┌──

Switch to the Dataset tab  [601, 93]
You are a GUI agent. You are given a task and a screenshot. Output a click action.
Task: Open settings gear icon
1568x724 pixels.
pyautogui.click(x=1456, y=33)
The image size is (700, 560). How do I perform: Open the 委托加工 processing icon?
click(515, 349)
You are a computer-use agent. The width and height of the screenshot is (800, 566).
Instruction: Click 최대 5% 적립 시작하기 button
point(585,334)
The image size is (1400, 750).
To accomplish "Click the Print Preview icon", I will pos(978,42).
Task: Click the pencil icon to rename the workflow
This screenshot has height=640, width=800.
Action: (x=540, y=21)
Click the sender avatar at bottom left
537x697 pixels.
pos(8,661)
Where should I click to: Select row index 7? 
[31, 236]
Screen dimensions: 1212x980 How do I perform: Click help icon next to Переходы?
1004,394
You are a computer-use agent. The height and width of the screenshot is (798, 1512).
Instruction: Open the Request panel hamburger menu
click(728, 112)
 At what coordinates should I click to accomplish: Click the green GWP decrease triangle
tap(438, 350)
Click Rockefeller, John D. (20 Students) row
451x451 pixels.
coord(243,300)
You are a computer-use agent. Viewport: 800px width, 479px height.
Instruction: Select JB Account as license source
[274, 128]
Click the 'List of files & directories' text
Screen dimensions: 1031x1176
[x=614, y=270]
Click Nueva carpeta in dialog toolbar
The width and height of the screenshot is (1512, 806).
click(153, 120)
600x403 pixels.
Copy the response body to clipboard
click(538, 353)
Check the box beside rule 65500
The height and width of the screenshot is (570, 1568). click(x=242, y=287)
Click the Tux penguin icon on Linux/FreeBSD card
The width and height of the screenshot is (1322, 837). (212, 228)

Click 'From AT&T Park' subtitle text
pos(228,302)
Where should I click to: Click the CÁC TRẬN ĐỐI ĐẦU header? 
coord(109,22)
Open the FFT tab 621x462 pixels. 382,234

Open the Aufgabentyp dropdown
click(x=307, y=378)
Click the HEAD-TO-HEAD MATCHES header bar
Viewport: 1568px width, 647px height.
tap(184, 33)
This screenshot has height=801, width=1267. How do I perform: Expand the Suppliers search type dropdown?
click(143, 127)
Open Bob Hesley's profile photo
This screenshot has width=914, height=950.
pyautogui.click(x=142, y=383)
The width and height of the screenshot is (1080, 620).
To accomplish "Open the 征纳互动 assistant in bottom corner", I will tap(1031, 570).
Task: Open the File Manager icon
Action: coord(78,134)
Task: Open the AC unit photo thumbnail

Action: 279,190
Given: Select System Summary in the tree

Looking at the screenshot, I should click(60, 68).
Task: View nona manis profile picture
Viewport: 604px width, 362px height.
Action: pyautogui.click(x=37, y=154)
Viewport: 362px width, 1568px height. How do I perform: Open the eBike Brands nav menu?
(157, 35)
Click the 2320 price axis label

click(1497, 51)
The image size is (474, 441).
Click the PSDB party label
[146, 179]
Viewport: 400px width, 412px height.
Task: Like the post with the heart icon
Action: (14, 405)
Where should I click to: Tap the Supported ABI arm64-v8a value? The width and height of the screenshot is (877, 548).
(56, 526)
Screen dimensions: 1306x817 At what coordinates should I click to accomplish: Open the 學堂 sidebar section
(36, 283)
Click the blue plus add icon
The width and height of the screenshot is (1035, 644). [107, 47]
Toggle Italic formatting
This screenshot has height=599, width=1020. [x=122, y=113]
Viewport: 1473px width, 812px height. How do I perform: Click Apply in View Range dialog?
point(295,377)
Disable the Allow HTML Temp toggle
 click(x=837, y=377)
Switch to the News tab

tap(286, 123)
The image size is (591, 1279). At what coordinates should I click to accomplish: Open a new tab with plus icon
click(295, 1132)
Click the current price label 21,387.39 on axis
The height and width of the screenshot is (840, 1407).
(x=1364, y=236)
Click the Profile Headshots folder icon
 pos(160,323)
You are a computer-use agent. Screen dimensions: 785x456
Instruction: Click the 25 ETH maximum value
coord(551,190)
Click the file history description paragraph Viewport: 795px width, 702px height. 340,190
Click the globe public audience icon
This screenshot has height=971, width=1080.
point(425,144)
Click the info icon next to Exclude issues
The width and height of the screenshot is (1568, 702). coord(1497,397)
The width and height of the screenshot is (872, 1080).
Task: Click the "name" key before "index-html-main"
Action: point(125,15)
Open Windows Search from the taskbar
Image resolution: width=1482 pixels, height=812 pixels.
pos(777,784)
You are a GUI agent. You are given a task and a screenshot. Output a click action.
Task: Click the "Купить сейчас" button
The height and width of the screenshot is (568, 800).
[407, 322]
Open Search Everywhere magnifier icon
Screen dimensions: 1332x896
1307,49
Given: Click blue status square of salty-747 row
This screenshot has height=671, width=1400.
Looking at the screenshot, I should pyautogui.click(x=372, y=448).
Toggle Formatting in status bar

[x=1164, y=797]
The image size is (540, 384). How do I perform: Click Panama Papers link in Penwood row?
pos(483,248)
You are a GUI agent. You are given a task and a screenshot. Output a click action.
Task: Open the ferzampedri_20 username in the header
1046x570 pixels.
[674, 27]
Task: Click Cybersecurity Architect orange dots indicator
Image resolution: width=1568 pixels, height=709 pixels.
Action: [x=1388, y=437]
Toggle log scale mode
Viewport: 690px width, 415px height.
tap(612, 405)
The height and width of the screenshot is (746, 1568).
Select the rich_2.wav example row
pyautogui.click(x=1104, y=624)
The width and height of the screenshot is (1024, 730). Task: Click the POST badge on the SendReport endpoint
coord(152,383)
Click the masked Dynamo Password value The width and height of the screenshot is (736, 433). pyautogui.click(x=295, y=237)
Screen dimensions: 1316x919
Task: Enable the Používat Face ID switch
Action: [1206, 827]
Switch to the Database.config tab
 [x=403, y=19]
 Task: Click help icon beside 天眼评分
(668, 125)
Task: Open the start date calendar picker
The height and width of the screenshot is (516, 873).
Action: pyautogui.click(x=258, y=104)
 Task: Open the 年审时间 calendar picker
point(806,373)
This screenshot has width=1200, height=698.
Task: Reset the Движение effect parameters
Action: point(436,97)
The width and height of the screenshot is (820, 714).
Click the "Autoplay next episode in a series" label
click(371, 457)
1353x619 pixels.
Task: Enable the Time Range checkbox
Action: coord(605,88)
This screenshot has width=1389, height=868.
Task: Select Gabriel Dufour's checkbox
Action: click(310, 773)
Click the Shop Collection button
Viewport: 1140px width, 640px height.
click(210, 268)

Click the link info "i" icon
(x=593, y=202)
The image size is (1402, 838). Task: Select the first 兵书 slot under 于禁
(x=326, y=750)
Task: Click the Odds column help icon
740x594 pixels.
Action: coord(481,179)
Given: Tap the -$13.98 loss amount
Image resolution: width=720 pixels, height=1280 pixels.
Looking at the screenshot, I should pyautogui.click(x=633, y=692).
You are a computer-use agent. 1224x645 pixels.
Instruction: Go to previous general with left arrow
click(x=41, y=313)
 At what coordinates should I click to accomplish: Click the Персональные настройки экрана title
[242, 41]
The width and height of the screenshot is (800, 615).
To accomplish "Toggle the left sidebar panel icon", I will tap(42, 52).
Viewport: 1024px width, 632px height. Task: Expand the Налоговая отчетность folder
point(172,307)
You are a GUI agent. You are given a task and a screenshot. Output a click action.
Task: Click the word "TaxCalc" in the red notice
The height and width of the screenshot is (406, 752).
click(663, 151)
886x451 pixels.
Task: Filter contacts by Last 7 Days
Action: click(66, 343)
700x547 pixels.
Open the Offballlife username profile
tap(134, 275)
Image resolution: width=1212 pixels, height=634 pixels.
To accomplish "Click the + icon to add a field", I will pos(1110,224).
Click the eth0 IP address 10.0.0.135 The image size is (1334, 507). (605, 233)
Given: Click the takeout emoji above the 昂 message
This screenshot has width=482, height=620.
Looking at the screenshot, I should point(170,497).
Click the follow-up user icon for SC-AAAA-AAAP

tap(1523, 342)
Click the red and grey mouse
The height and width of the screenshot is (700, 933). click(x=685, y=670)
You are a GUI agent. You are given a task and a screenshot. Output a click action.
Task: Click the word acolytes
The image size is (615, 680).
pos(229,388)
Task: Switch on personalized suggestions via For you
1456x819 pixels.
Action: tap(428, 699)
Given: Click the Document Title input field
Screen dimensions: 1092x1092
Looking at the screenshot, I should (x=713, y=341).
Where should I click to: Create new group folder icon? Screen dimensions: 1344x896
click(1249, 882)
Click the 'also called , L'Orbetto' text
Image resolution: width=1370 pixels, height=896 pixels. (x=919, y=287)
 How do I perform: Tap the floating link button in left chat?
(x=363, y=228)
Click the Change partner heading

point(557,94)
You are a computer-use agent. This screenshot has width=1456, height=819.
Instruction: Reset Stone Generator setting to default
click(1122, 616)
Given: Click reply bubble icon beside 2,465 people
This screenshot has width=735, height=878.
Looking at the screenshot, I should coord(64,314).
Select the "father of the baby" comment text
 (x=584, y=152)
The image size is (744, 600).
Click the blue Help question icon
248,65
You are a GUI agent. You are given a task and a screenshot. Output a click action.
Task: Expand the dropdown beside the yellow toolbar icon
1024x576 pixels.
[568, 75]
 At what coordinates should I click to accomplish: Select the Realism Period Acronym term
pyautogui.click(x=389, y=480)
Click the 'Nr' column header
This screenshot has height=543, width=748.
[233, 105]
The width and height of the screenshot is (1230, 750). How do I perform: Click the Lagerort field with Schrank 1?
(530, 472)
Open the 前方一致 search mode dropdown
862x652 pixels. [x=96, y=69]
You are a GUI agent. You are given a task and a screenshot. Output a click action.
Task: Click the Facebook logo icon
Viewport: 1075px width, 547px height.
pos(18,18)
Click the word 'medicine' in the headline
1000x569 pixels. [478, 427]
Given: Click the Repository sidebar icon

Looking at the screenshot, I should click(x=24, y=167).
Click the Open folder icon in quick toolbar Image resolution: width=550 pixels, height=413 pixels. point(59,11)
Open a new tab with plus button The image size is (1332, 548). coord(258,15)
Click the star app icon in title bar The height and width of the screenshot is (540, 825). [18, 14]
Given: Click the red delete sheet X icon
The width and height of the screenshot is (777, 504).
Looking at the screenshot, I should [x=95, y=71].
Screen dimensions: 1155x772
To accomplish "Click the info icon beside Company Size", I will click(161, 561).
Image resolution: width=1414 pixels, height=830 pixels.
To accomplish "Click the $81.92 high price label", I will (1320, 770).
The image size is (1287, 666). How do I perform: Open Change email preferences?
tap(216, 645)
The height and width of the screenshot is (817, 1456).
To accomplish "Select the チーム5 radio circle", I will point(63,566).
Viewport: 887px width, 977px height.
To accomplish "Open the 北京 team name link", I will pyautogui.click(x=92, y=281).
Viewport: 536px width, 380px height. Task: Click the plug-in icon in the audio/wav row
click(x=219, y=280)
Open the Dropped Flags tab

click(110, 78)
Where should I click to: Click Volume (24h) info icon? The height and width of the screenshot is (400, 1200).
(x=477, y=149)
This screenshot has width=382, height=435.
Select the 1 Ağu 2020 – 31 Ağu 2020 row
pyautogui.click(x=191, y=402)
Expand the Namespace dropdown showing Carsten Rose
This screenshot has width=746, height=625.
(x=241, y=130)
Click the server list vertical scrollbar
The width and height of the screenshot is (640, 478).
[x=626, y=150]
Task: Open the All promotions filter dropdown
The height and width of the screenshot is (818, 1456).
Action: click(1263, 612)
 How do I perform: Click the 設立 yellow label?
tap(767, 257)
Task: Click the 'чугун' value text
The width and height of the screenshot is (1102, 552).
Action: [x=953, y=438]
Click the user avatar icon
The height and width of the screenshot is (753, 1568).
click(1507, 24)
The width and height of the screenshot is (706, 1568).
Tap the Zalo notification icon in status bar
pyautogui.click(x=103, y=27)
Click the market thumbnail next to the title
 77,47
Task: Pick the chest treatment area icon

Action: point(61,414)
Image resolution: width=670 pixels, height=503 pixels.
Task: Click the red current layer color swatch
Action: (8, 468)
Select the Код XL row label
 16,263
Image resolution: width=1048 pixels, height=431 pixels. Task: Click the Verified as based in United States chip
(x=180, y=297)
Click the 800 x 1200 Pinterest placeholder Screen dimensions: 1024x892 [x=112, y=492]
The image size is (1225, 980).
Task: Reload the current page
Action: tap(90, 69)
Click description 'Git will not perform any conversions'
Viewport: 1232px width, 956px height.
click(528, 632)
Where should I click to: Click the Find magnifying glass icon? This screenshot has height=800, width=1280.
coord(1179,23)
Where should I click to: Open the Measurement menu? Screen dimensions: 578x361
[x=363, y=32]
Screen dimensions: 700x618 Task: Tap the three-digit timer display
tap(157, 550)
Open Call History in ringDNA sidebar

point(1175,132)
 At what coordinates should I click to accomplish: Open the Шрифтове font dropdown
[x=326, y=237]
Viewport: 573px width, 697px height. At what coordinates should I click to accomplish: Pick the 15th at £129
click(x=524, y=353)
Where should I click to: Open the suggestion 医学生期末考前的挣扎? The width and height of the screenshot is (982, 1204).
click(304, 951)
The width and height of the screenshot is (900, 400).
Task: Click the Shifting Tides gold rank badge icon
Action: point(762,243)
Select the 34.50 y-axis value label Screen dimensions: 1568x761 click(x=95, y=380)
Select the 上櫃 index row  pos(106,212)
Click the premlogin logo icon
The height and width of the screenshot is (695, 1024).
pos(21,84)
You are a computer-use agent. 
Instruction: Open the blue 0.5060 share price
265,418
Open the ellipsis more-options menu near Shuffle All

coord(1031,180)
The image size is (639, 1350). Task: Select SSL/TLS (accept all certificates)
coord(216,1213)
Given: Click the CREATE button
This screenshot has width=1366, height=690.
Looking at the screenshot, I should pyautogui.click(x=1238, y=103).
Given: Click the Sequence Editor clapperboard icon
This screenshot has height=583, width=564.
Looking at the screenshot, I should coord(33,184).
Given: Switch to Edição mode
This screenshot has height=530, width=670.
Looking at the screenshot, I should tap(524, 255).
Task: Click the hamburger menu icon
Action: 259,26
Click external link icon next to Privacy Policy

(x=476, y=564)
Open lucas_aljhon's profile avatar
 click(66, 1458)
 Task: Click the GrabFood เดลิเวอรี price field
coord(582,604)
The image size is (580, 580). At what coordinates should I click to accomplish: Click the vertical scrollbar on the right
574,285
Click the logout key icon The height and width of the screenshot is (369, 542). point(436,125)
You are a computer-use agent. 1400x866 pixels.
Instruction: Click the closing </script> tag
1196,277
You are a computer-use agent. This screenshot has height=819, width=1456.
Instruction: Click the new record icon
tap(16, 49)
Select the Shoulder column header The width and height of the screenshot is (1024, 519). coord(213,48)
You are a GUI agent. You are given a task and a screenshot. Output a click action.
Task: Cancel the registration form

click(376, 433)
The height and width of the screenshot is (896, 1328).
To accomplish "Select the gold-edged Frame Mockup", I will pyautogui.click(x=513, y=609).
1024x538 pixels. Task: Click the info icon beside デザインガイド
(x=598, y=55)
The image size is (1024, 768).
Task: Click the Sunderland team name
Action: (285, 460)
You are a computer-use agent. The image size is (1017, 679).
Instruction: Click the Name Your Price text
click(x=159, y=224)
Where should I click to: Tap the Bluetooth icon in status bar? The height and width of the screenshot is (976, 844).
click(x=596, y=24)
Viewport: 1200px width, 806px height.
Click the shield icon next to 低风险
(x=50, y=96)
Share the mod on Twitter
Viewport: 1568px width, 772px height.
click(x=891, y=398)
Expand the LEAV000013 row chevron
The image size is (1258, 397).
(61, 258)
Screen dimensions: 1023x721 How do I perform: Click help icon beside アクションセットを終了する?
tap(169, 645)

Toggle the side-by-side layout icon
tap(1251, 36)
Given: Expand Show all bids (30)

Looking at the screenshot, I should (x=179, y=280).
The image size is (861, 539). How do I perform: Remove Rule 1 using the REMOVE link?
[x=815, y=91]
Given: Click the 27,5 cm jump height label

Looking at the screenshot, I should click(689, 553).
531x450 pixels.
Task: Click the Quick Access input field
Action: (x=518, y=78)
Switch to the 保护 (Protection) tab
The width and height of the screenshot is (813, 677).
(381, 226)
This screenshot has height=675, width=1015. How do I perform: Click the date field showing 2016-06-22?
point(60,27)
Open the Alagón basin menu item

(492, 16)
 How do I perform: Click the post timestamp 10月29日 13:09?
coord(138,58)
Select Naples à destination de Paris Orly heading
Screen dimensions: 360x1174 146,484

└──

Required action ▸ Print, unaltered, every line from the beginning of the material down to the line with "Click Nueva carpeta in dialog toolbar".

Result of the task ▸
Switch to the Dataset tab  [601, 93]
You are a GUI agent. You are given a task and a screenshot. Output a click action.
Task: Open settings gear icon
1568x724 pixels.
pyautogui.click(x=1456, y=33)
The image size is (700, 560). How do I perform: Open the 委托加工 processing icon?
click(515, 349)
You are a computer-use agent. The width and height of the screenshot is (800, 566).
Instruction: Click 최대 5% 적립 시작하기 button
point(585,334)
The image size is (1400, 750).
To accomplish "Click the Print Preview icon", I will pos(978,42).
Task: Click the pencil icon to rename the workflow
This screenshot has height=640, width=800.
Action: (x=540, y=21)
Click the sender avatar at bottom left
537x697 pixels.
pos(8,661)
Where should I click to: Select row index 7? 
[31, 236]
Screen dimensions: 1212x980 How do I perform: Click help icon next to Переходы?
1004,394
You are a computer-use agent. The height and width of the screenshot is (798, 1512).
Instruction: Open the Request panel hamburger menu
click(728, 112)
 At what coordinates should I click to accomplish: Click the green GWP decrease triangle
tap(438, 350)
Click Rockefeller, John D. (20 Students) row
451x451 pixels.
coord(243,300)
You are a computer-use agent. Viewport: 800px width, 479px height.
Instruction: Select JB Account as license source
[274, 128]
Click the 'List of files & directories' text
Screen dimensions: 1031x1176
[x=614, y=270]
Click Nueva carpeta in dialog toolbar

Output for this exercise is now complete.